Activity » A faithful copy of all the data is the goal; omit the pictures.

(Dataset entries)
....................

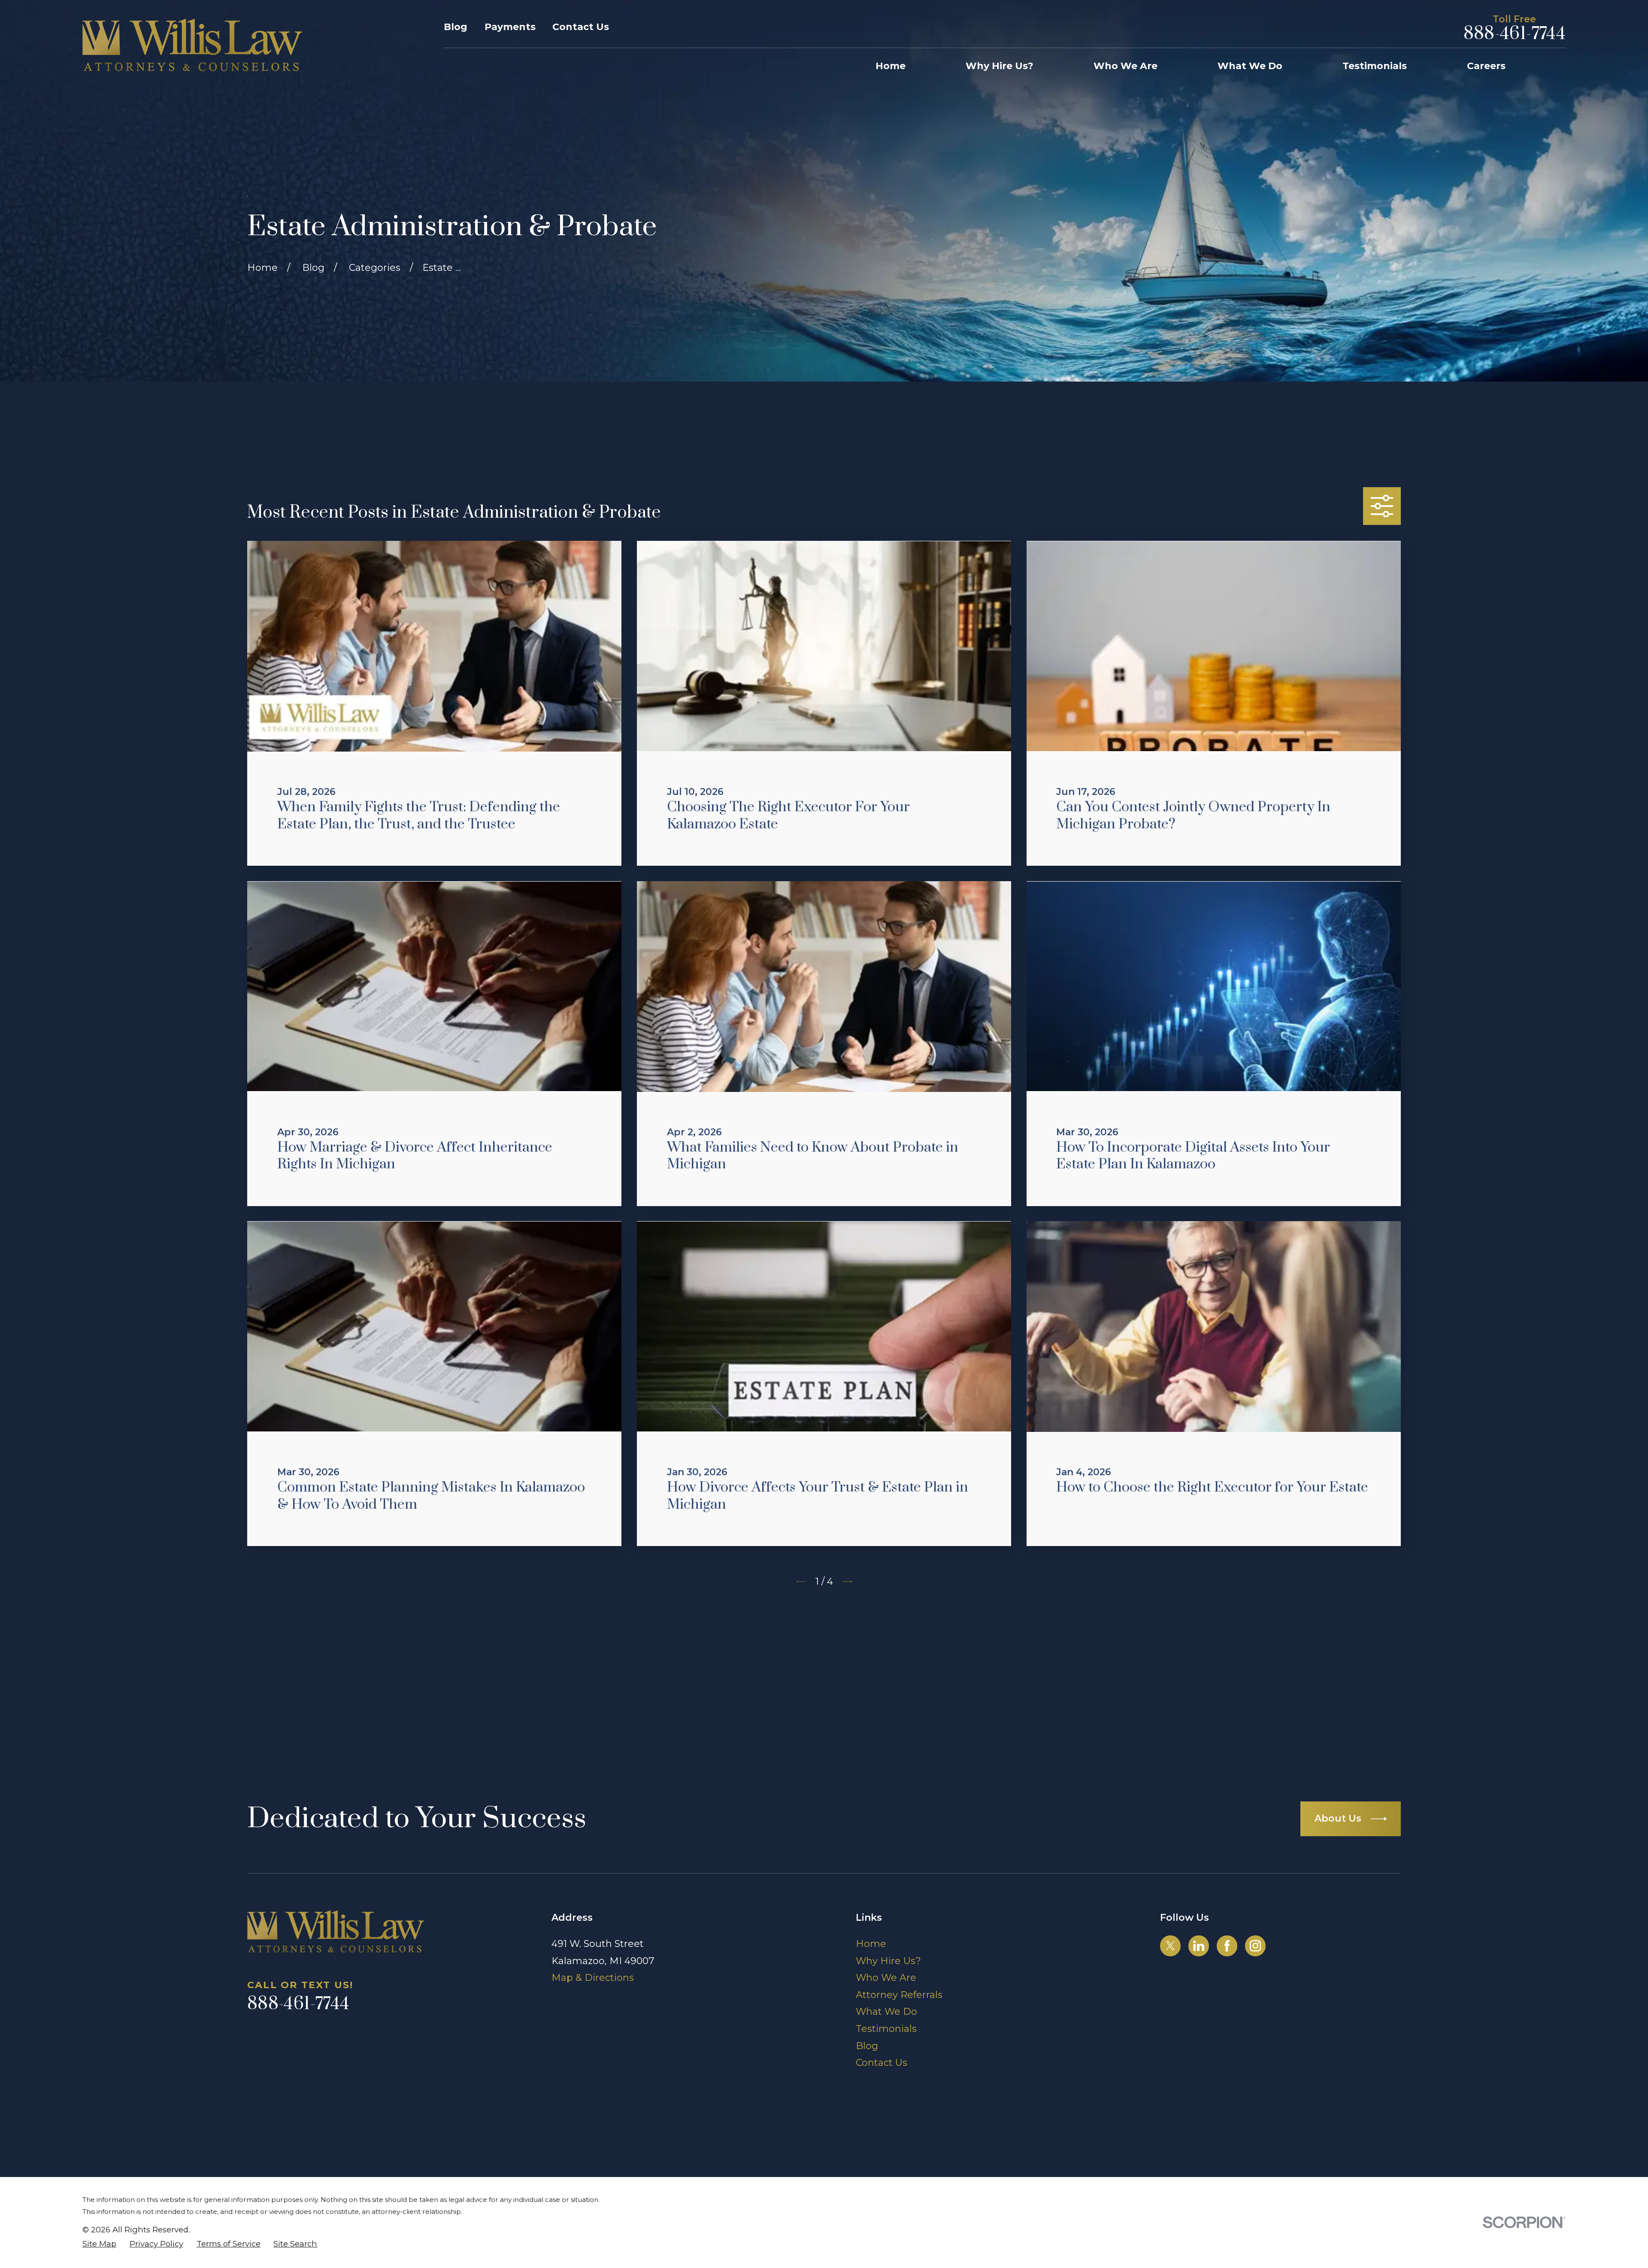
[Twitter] (1170, 1945)
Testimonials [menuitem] (1374, 66)
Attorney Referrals (899, 1995)
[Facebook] (1227, 1945)
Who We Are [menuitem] (1125, 66)
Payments (510, 27)
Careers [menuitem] (1486, 66)
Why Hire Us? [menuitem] (999, 66)
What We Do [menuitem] (1250, 66)
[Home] (192, 45)
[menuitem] (99, 2244)
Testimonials (886, 2029)
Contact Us (580, 27)
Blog (455, 27)
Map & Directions (592, 1977)
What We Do (886, 2011)
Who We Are (886, 1977)
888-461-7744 (1514, 34)
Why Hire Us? (888, 1961)
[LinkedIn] (1198, 1945)
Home (871, 1944)
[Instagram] (1255, 1945)
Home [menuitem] (891, 66)
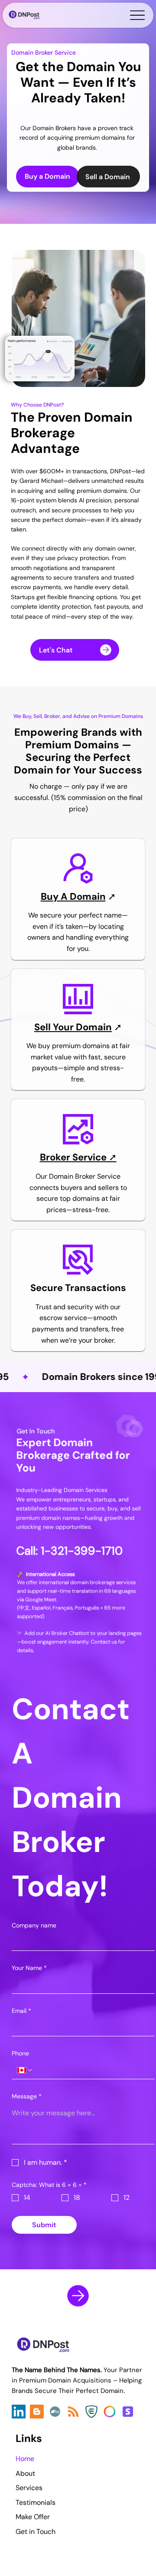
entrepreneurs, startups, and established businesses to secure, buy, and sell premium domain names (78, 1508)
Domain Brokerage (72, 424)
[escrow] (91, 2412)
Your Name (29, 1968)
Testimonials (35, 2502)
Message (27, 2096)
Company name (34, 1925)
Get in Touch (35, 2531)
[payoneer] (110, 2412)
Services (29, 2487)
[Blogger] (37, 2412)
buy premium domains (74, 1045)
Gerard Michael (41, 481)
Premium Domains (72, 744)
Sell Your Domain (73, 1027)
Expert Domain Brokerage (54, 1448)
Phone (20, 2053)
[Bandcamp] (55, 2412)
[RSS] (73, 2412)
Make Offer (33, 2516)
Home (25, 2458)
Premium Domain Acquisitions (66, 2380)
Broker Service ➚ (78, 1157)
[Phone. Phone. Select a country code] (25, 2070)
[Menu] (137, 15)
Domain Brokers (54, 128)
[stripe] (128, 2412)
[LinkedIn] (19, 2412)
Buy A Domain (73, 896)
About (25, 2473)
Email (21, 2011)
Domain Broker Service (43, 52)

....................

Result of the exercise »
[Twitter] (1170, 1945)
Testimonials [menuitem] (1374, 66)
Attorney Referrals (899, 1995)
[Facebook] (1227, 1945)
Who We Are [menuitem] (1125, 66)
Payments (510, 27)
Careers [menuitem] (1486, 66)
Why Hire Us? [menuitem] (999, 66)
What We Do [menuitem] (1250, 66)
[Home] (192, 45)
[menuitem] (99, 2244)
Testimonials (886, 2029)
Contact Us (580, 27)
Blog (455, 27)
Map & Directions (592, 1977)
What We Do (886, 2011)
Who We Are (886, 1977)
888-461-7744 (1514, 34)
Why Hire Us? (888, 1961)
[LinkedIn] (1198, 1945)
Home (871, 1944)
[Instagram] (1255, 1945)
Home [menuitem] (891, 66)
entrepreneurs, startups, and established businesses to secure, buy, and sell premium domain names (78, 1508)
Domain Brokerage (72, 424)
[escrow] (91, 2412)
Your Name (29, 1968)
Testimonials (35, 2502)
Message (27, 2096)
Company name (34, 1925)
Get in Touch (35, 2531)
[payoneer] (110, 2412)
Services (29, 2487)
[Blogger] (37, 2412)
buy premium domains (74, 1045)
Gerard Michael (41, 481)
Premium Domains (72, 744)
Sell Your Domain (73, 1027)
Expert Domain Brokerage (54, 1448)
Phone (20, 2053)
[Bandcamp] (55, 2412)
[RSS] (73, 2412)
Make Offer (33, 2516)
Home (25, 2458)
Premium Domain Acquisitions (66, 2380)
Broker Service ➚ (78, 1157)
[Phone. Phone. Select a country code] (25, 2070)
[Menu] (137, 15)
Domain Brokers (54, 128)
[stripe] (128, 2412)
[LinkedIn] (19, 2412)
Buy A Domain (73, 896)
About (25, 2473)
Email (21, 2011)
Domain Broker Service (43, 52)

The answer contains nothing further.